Texto:
----------

O ministro da Educação deu uma entrevista há um par de dias em que disse muitas coisas óbvias, mas muito pouco de concreto sobre o próximo ano lectivo. Afirmar que temos de avaliar “ tudo aquilo que não foi consolidado ou tão bem ensinado” ou que “a recuperação das aprendizagens tem de ser um dos pilares fundamentais no regresso às aulas” são evidências que se impõem desde dia 16 de Março. Por acaso, ao ministro faltou falar no que não terá sido “aprendido”, pois só referiu “consolidado” ou “ensinado”, o que é redutor.

Por outro lado, também é evidente que temos de nos preparar para vários cenários, pelo que quando afirma que “temos de nos preparar para uma conjugação entre ensino à distância e presencial” é como dizer que temos de nos preparar para a possibilidade de sol ou chuva, frio ou calor, vento ou calmaria. Sim, temos de nos preparar para quase todas as eventualidades perante a incerteza que nos rodeia.

Por isso mesmo é que é tão importante uma avaliação rigorosa, desapaixonada e não política ou demagógica do que se está passar durante estes meses. É fulcral que a análise do que se está a viver seja feita com rigor e não numa modalidade de ficção embelezada para efeitos de aproveitamento político. É tempo de ter a coragem de não se encomendarem estudos para gastar verba com cliques académicas que já sabem que conclusões devem tirar logo que conhecem o caderno de encargos. É muito importante que, já que se tornaram os quase exclusivos representantes das “escolas”, os directores optem por não querer apenas ficar bem na fotografia ou nas graças do poder, à espera de não comprometerem o futuro. E é decisivo que os encarregados de educação não oscilem entre o mais completo colaboracionismo sejam com quem for (através dos “parceiros” oficiais para estas matérias) e a reclamação descabelada e excessivamente emocional.

----------

Dados de origem:
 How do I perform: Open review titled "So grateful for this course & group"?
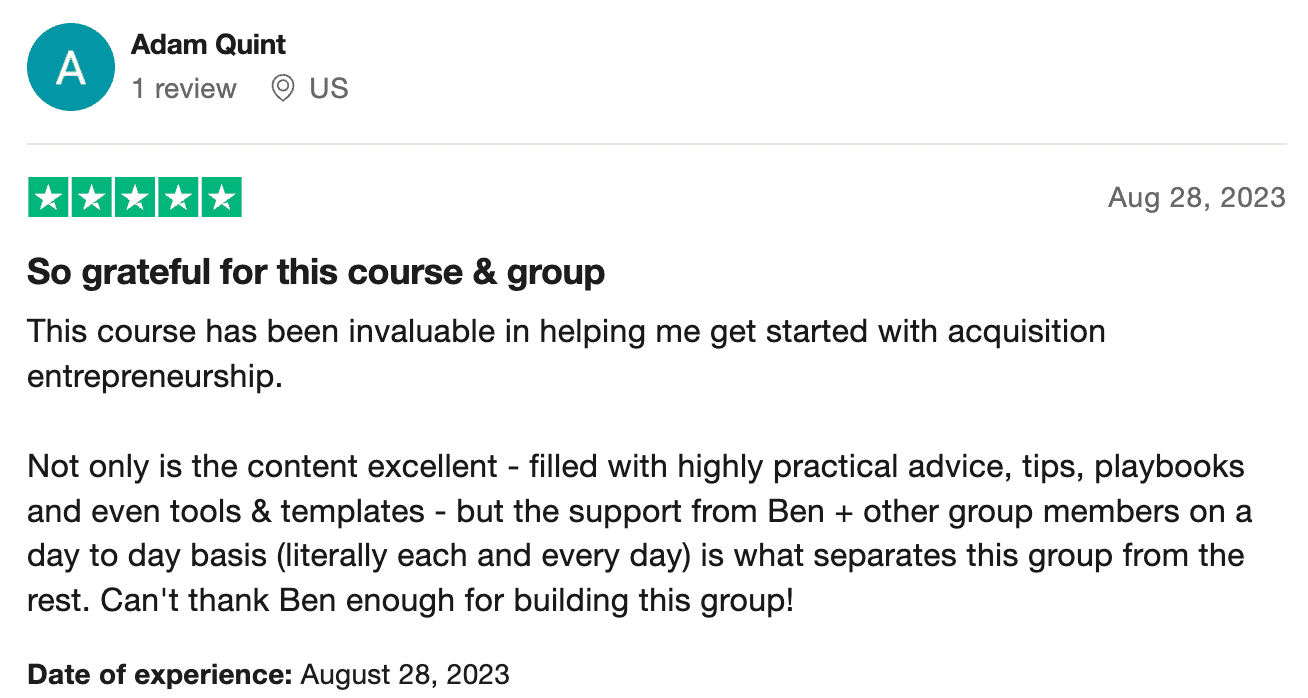[316, 272]
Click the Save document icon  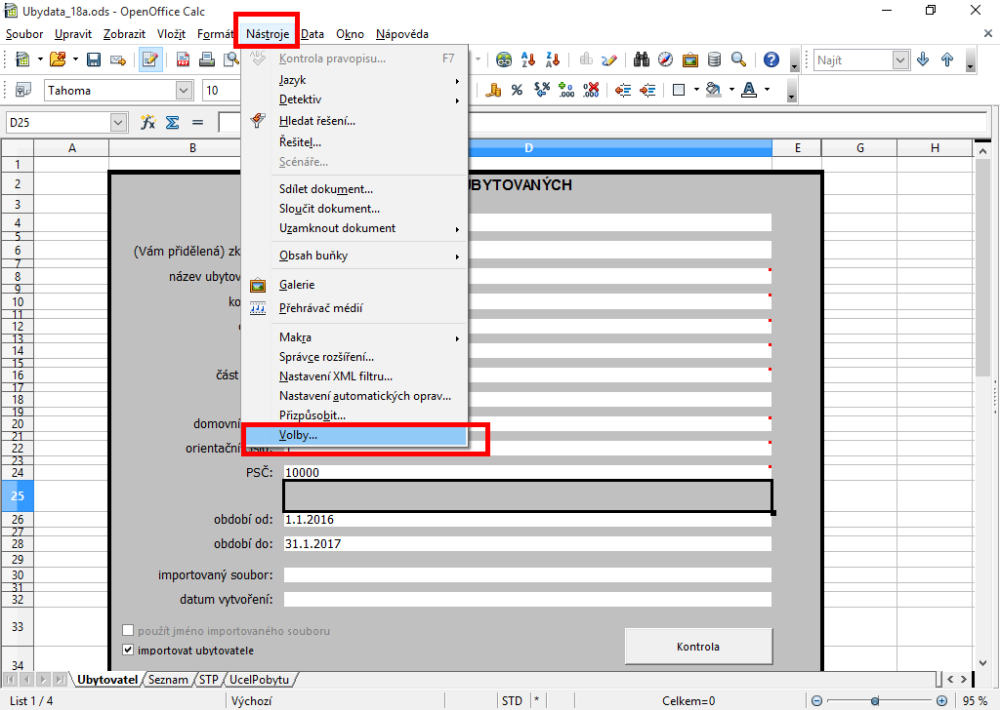(x=94, y=60)
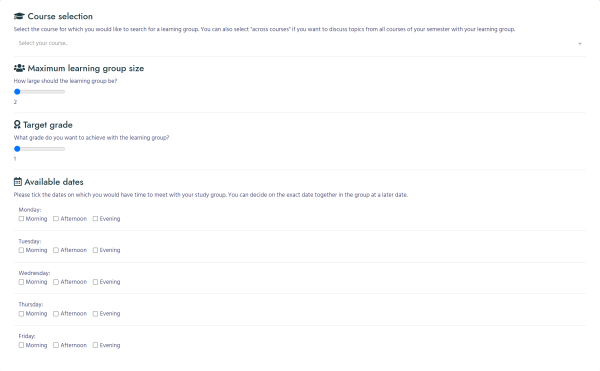Check the Friday Evening box
Viewport: 600px width, 371px height.
(x=95, y=345)
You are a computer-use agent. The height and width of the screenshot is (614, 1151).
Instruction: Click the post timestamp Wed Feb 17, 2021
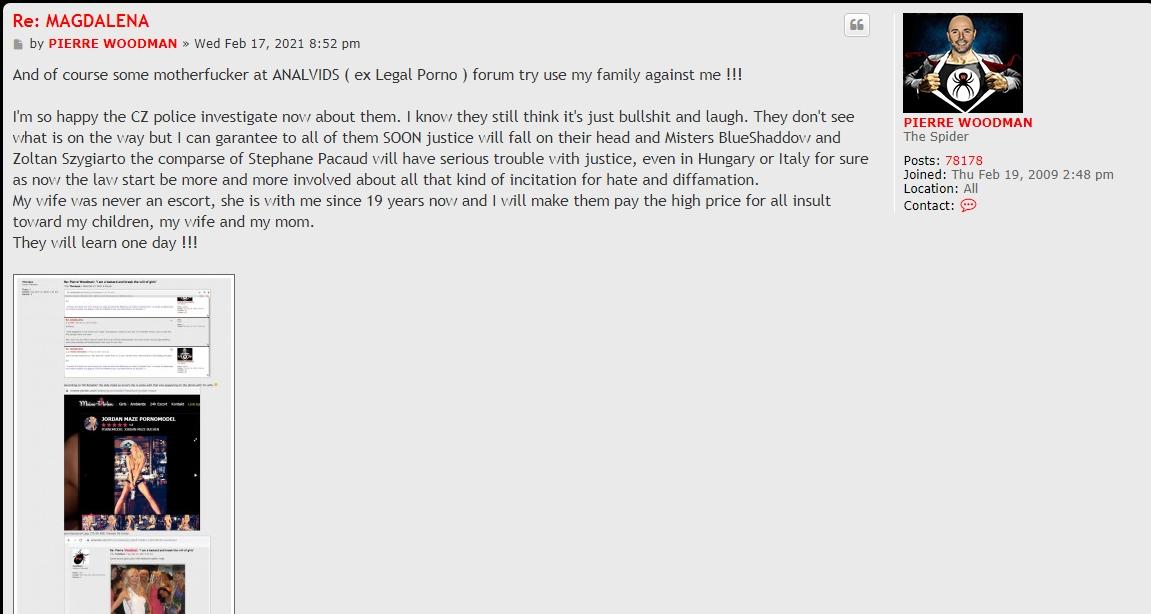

----------

Exercício A: Segundo o texto sobre o próximo ano letivo, desde que dia se impõem como evidências as afirmações do ministro sobre a recuperação das aprendizagens?
Exercício B: Transcreva fielmente o trecho do texto sobre o próximo ano letivo que começa nas palavras "O ministro da" e termina depois das palavras "que é redutor.".
Exercício C: Retome o texto sobre o próximo ano letivo e continue-o a partir do ponto em que termina.
O material é independente do texto sobre o próximo ano letivo.

Resposta A: Desde 16 de Março.

Resposta B:
O ministro da Educação deu uma entrevista há um par de dias em que disse muitas coisas óbvias, mas muito pouco de concreto sobre o próximo ano lectivo. Afirmar que temos de avaliar “ tudo aquilo que não foi consolidado ou tão bem ensinado” ou que “a recuperação das aprendizagens tem de ser um dos pilares fundamentais no regresso às aulas” são evidências que se impõem desde dia 16 de Março. Por acaso, ao ministro faltou falar no que não terá sido “aprendido”, pois só referiu “consolidado” ou “ensinado”, o que é redutor.

Resposta C:
Porque já se percebeu que o ministro da Educação se aprendeu algo nestes anos foi a entrar no “jogo político” e a enunciar fórmulas vagas e números sem grande sustentação. Quando, na mesma entrevista, declara que se afirmou “dos cerca de 1,2 milhões de alunos, 50 mil não teriam acesso a computador ou meios de acesso, o que acontece é que esse número foi sendo reduzido”, percebe-se que ou descolou da realidade ou está a mistificar a opinião pública. Os estudos disponíveis indicavam-nos, de forma consistente, no início da pandemia, que cerca de 20% das famílias não estavam em condições de assegurar aos alunos condições para um ensino à distância em condições mínimas. Se é verdade que as autarquias (mais do que umas parcerias privadas que surgiram para consumo mediático) fizerem em certas regiões um trabalho muito meritório na aquisição e fornecimento de equipamentos, isso terá dado quase só para compensar o crescimento das bolsas de pobreza que resultaram dos despedimentos e quebra de rendimentos. A maior parte dos testemunhos indica-nos que, neste momento, o ensino remoto não passa de um remendo, que a “telescola” é um complemento muito fraco em termos pedagógicos, pois a partir do 1º ciclo são “aulas” tradicionais em que se tenta dar matéria a rodos em meia hora, e que o número de alunos “desaparecidos” ou “intermitentes” aumentou em relação às aulas presenciais.

Seria bom que tudo isso fosse avaliado, antes de nos quererem fazer acreditar que é possível, a começar pelo Ensino Básico, implementar um modelo credível de blended learning.